La mamá simpática la miró extrañada, no entendía qué decía y prefirió no hacer más preguntas porque Elvira le resultaba un tanto rara.
A los treinta minutos se marcharon las últimas niñas con sus mamás y empezaron a llegar las niñas de doce, trece y catorce años, las mayores. Todas conocían a Elvirita y todas la trataban como a una muñequita. Les parecía muy graciosa.
―Venga, Elvirilla, haznos un cambré y luego un supléss ―le jaleaban entre todas.
Elvira se ponía ante ellas y se quedaba todo tiesa porque no se sabía los nombres de las posiciones en ballet. Entonces, una de las mayores lo hacía primero y luego Elvira la imitaba. Todas se reían y la aplaudían como a un mono de feria.
Durante la clase de las mayores, Elvira era una auténtica peonza que iba de aquí a allá, tropezándose con todas. Cuando todas estaban arriba, ella abajo. Cuando todas saltaban ella todavía estaba con el impulso, porque nunca se decidía. Y en los grand battement, Elvirita no sólo lanzaba la pierna hacia arriba sino que también la zapatilla. Salía disparada como un torpedo, y ella inocentemente se reía como una tonta panza arriba en el suelo. Hasta que, finalmente, la profesora le castigaba a estar de pie, con los brazos pegados al cuerpo, en una de las esquinas. Siempre era lo mismo.
De nuevo en los vestuarios, alguna de las mayores le ayudaba a ponerse el jersey y la falda porque Elvira nunca quería quitarse el mallot. Así que salía como una auténtica cebolla, cubiertita de capas.
Se despidió de sus compañeras mayores con su abriguito y su mochilita a la espalda. A algunas de ellas les gustaba verla bajar por las escaleras, porque Elvira tenía tanto vértigo que bajaba arrimada a la pared no fuera a escurrirse por los agujeros de la barandilla. Y como era tan bajita, sus piernas no le alcanzaban a dar el paso del escalón completo, así que bajaba sentada de culo. Primero uno, luego otro y otro y así hasta terminar con los dos pisos de altura. Después, una vez abajo, miraba hacia arriba y se despedía, con las manos, de las niñas mayores asomadas a la barandilla, que acababan de ver, muertas de risa, su culona forma de bajar.

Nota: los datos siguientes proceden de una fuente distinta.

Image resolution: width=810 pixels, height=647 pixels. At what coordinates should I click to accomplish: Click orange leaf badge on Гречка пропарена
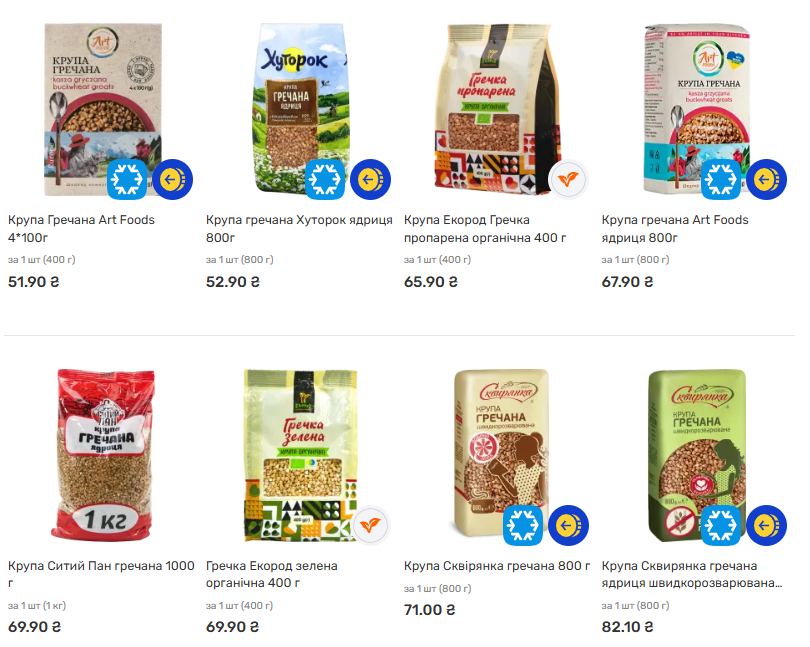568,179
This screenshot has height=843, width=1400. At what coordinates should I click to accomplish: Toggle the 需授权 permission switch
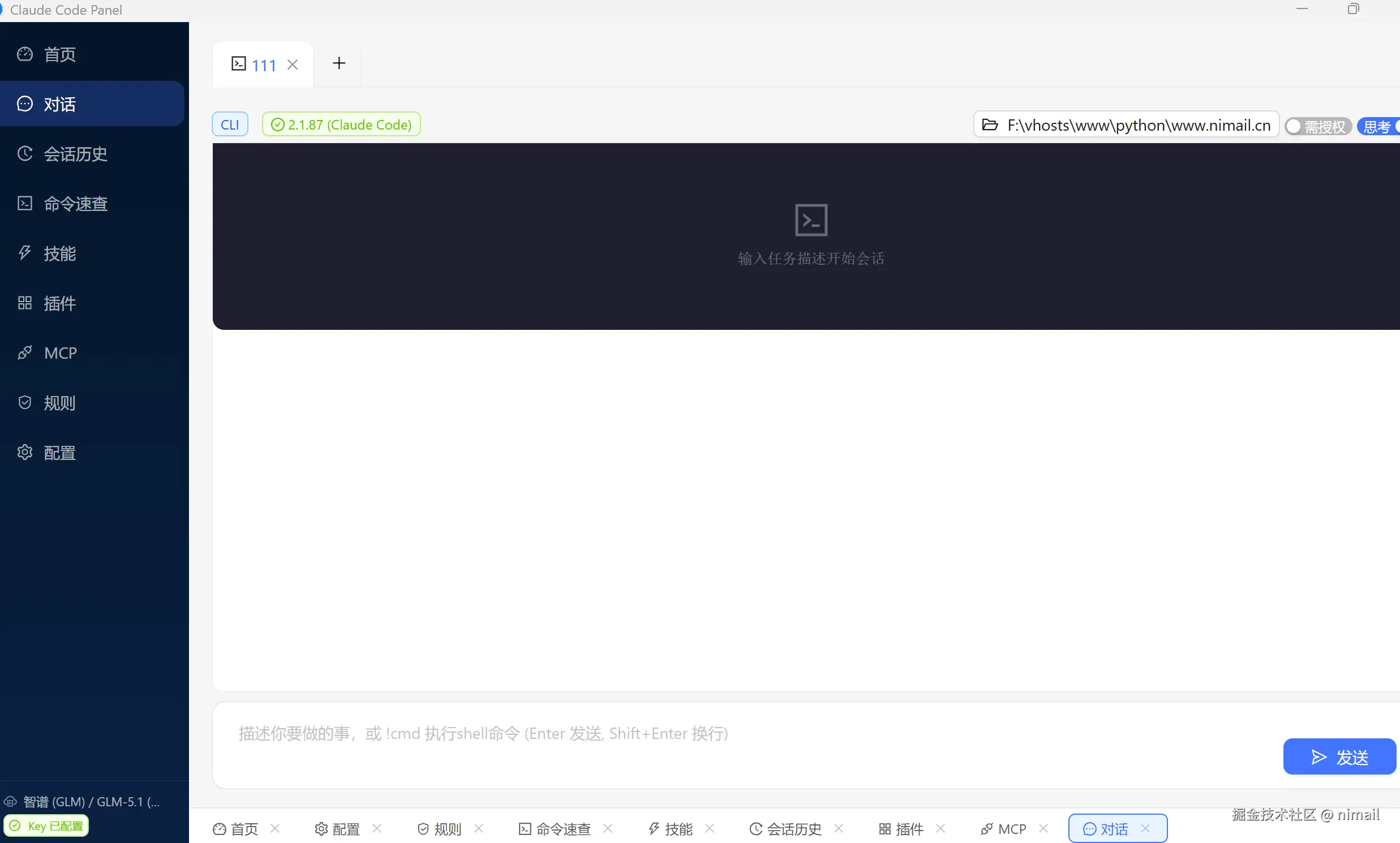point(1317,126)
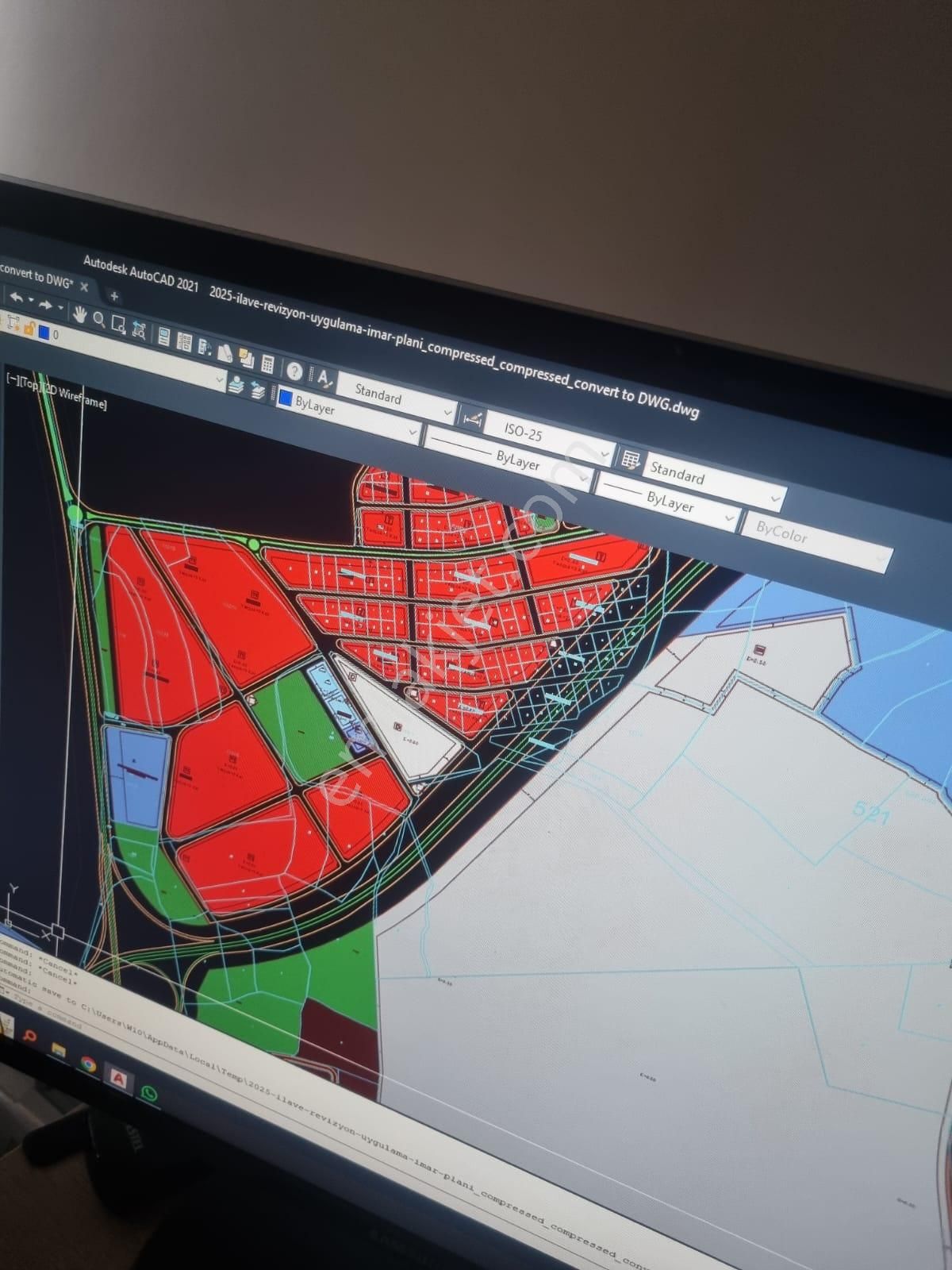This screenshot has width=952, height=1270.
Task: Click the Undo arrow button
Action: pyautogui.click(x=16, y=298)
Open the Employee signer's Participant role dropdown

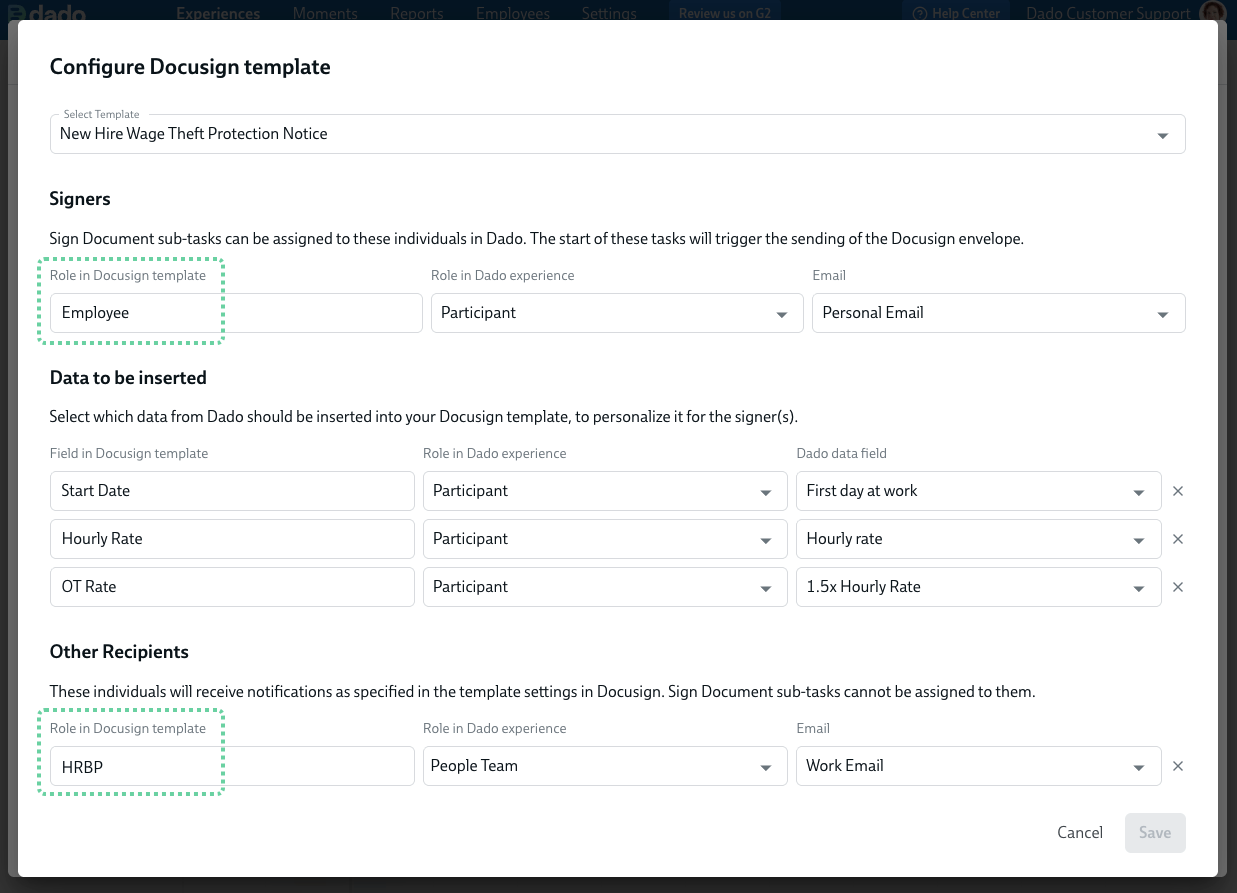tap(617, 313)
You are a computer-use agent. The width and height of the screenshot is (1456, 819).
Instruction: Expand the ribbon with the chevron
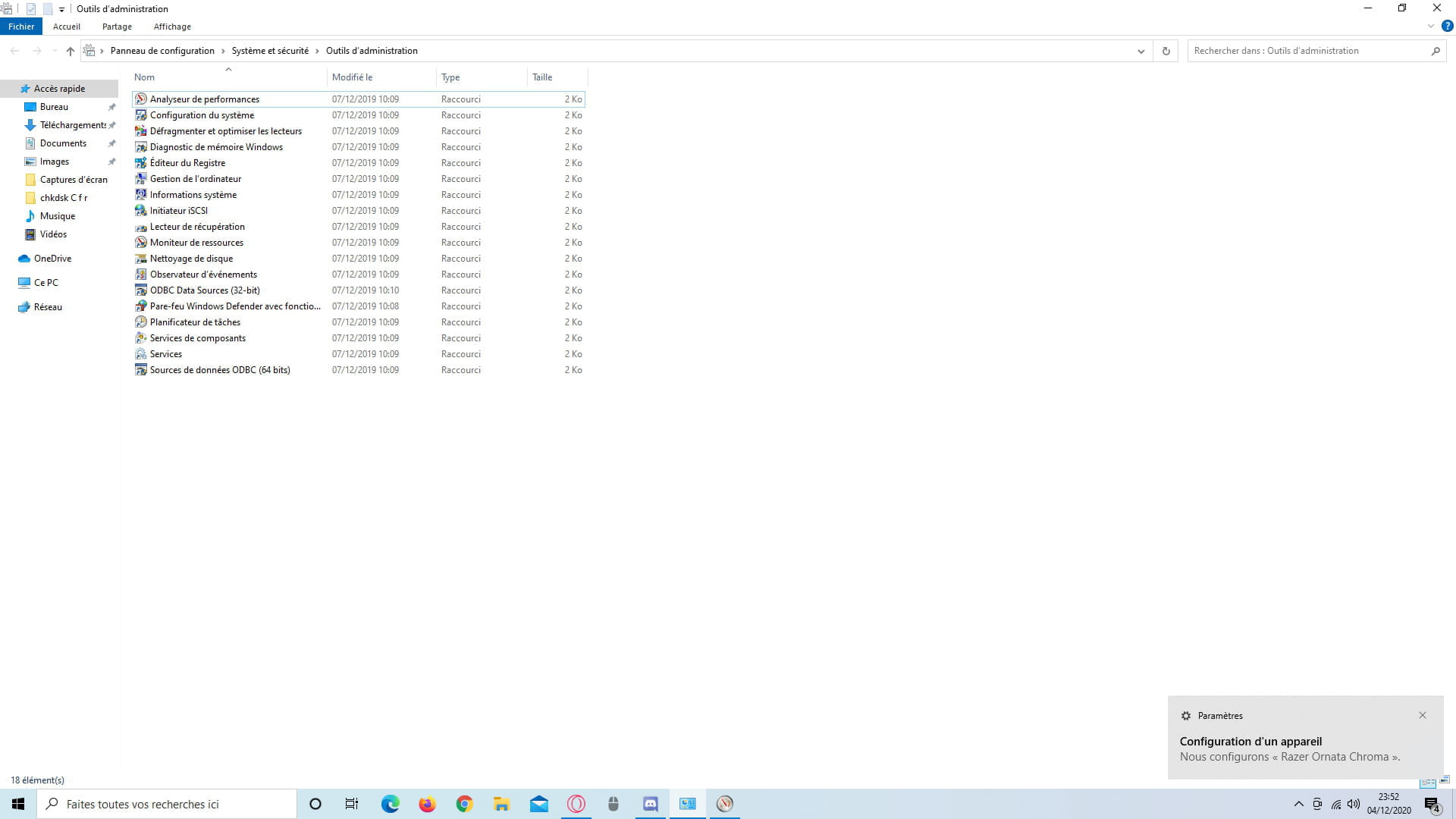coord(1431,26)
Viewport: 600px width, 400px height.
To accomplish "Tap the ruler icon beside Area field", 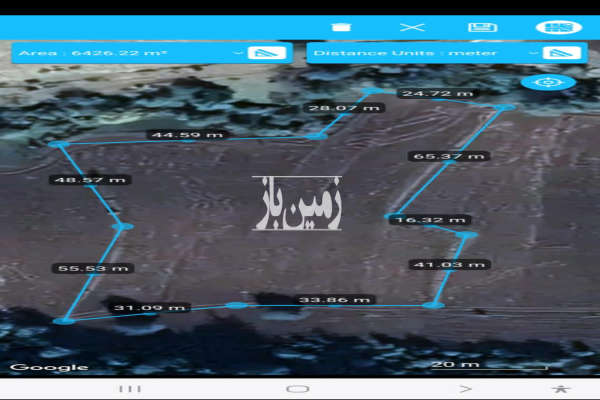I will pyautogui.click(x=267, y=52).
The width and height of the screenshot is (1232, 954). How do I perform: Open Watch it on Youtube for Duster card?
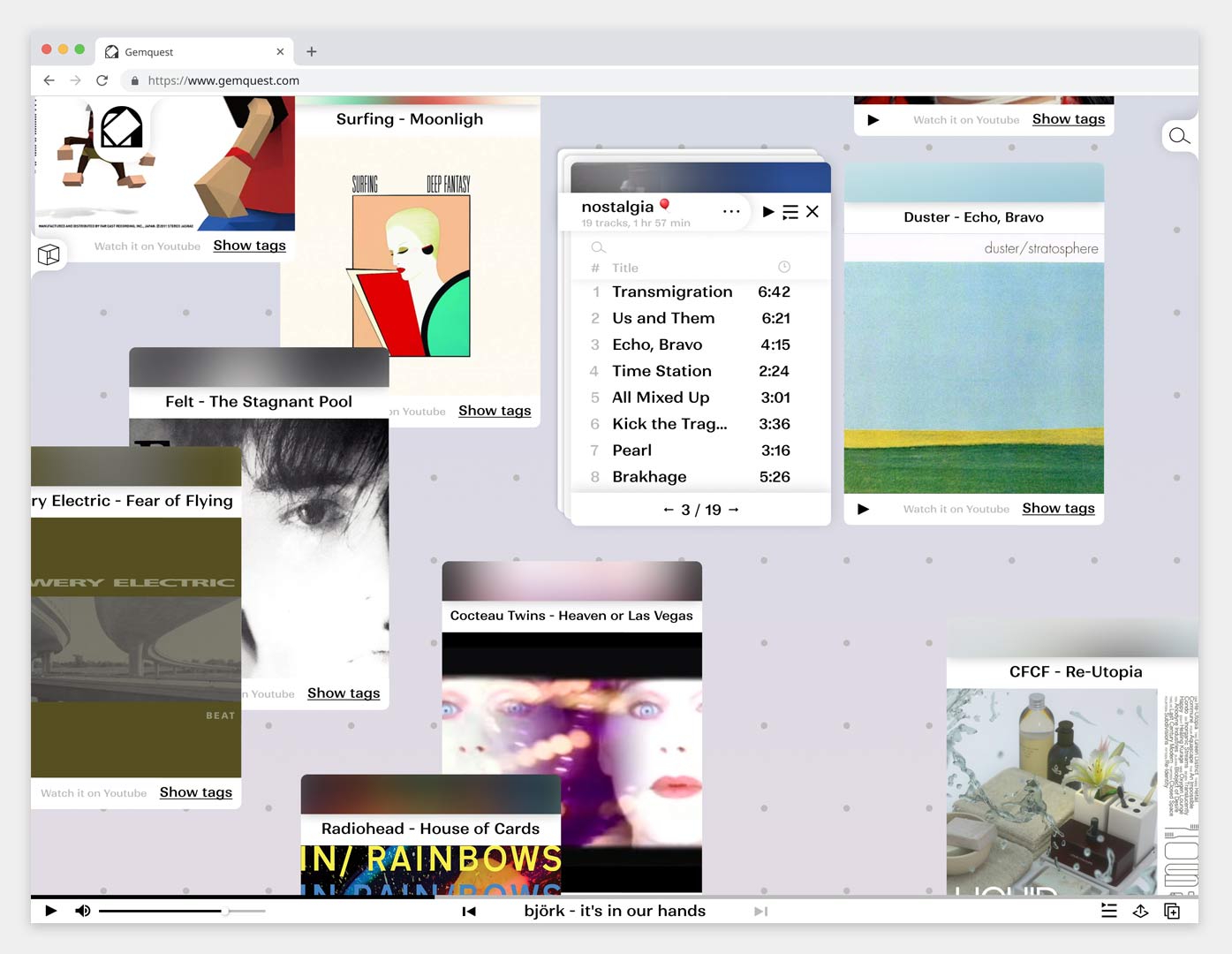click(956, 510)
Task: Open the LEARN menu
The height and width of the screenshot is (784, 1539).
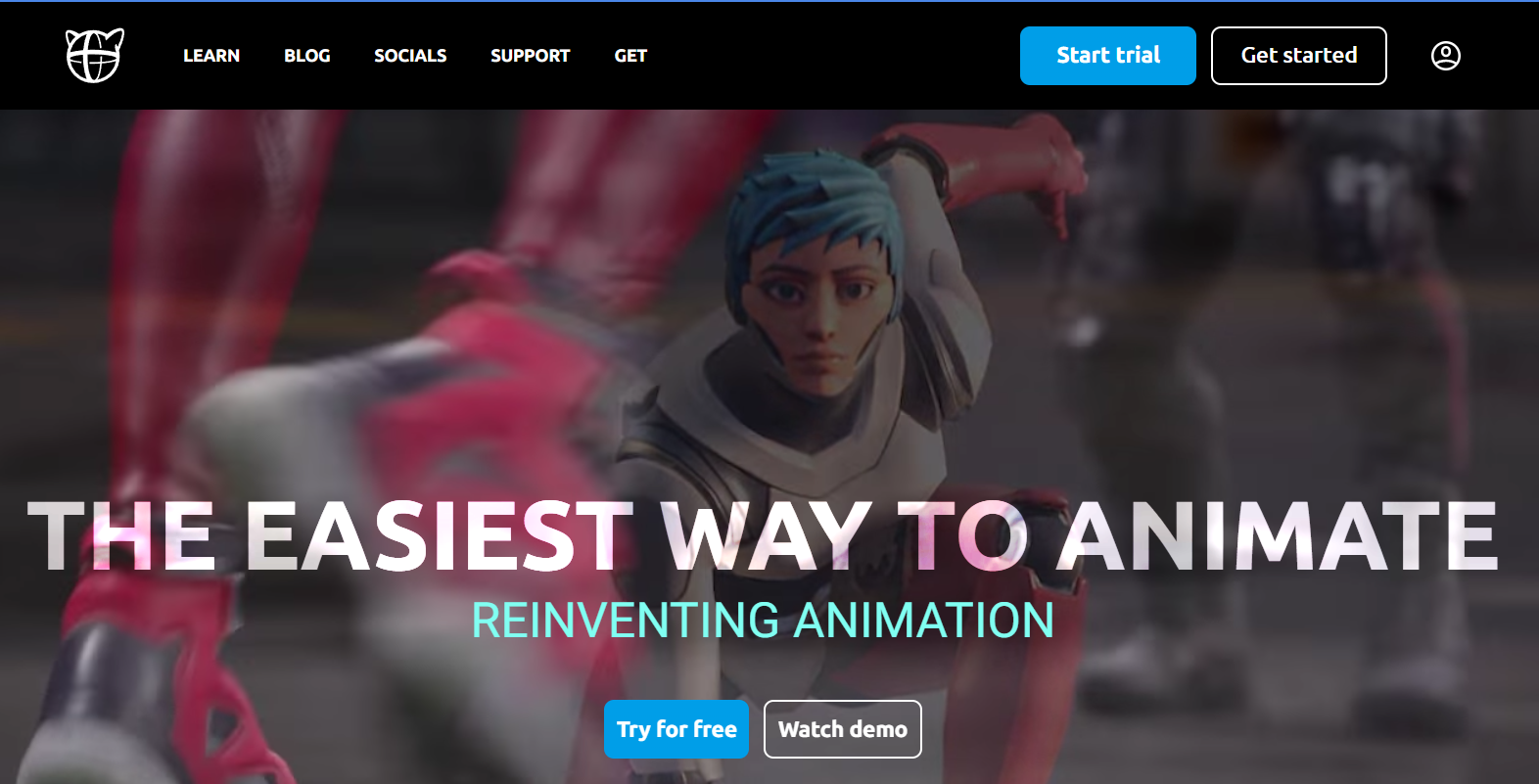Action: click(x=211, y=56)
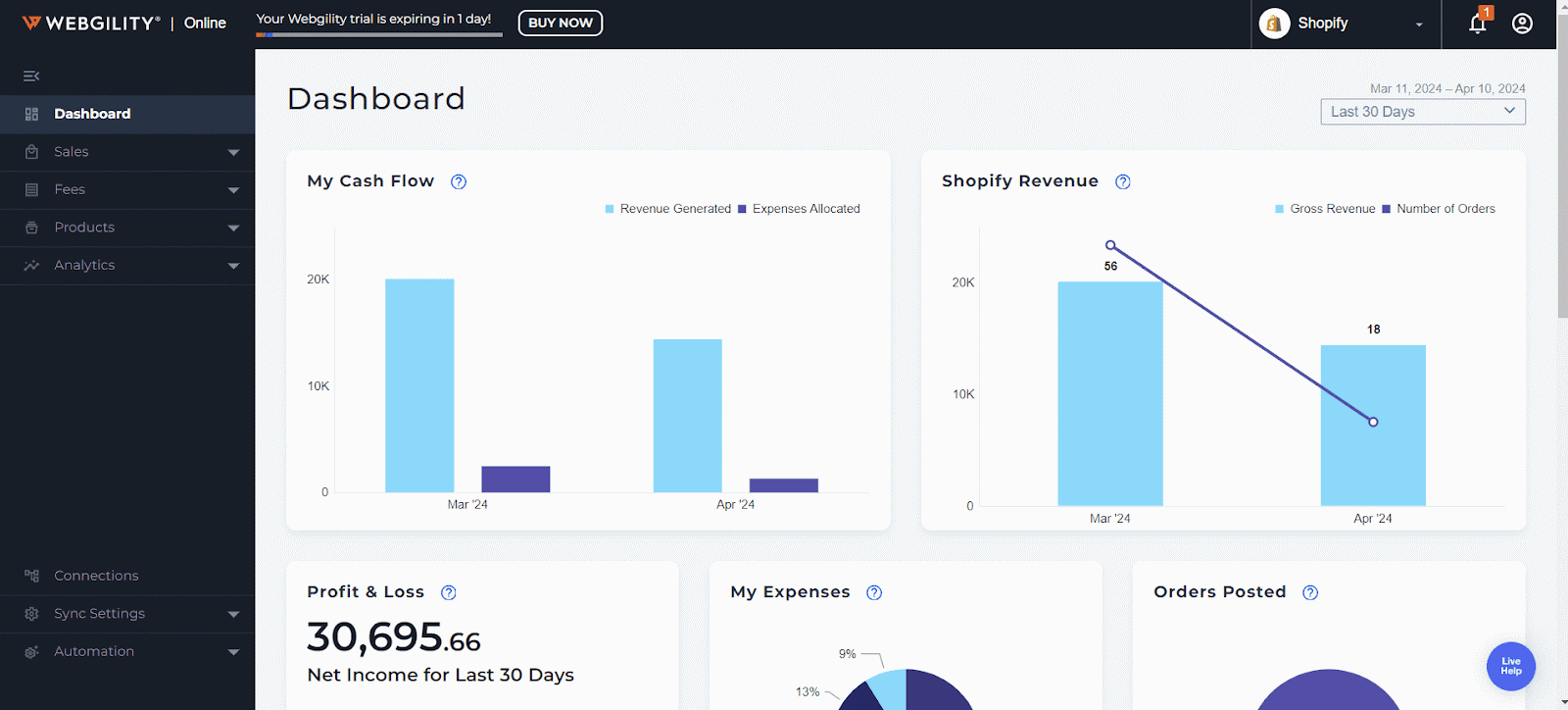Screen dimensions: 1568x710
Task: Click the Shopify Revenue help icon
Action: (x=1123, y=181)
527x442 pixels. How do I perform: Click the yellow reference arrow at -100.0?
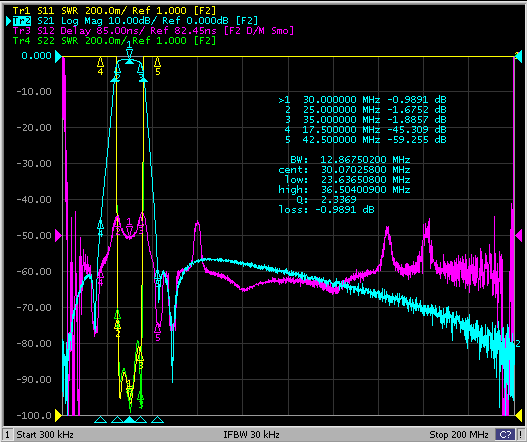tap(58, 416)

Al llegar a la portería principal esperó a su mamá sentadita en el tercer peldaño de la puerta de la entrada.
―¿Qué hace ahí, Doña Elvira?
Elvirita miró hacia atrás y vio a una gorda monja hablándole con seriedad.
―Espero a mi mamá ―respondió con una gran sonrisa desdentada.
―¿Usted cree que ésa es manera de llevar el uniforme?
Elvira no entendió la pregunta y siguió sonriendo.
―Dígame, Doña Elvira, si ésa es o no manera de llevar el uniforme ―repitió la monja con sequedad.
Elvira seguía sin entender nada pero dejó de sonreír porque sabía que la monja estaba enfadada con ella, no sabía muy bien por qué, pero por su cara estaba muy, muy, muy enfadada.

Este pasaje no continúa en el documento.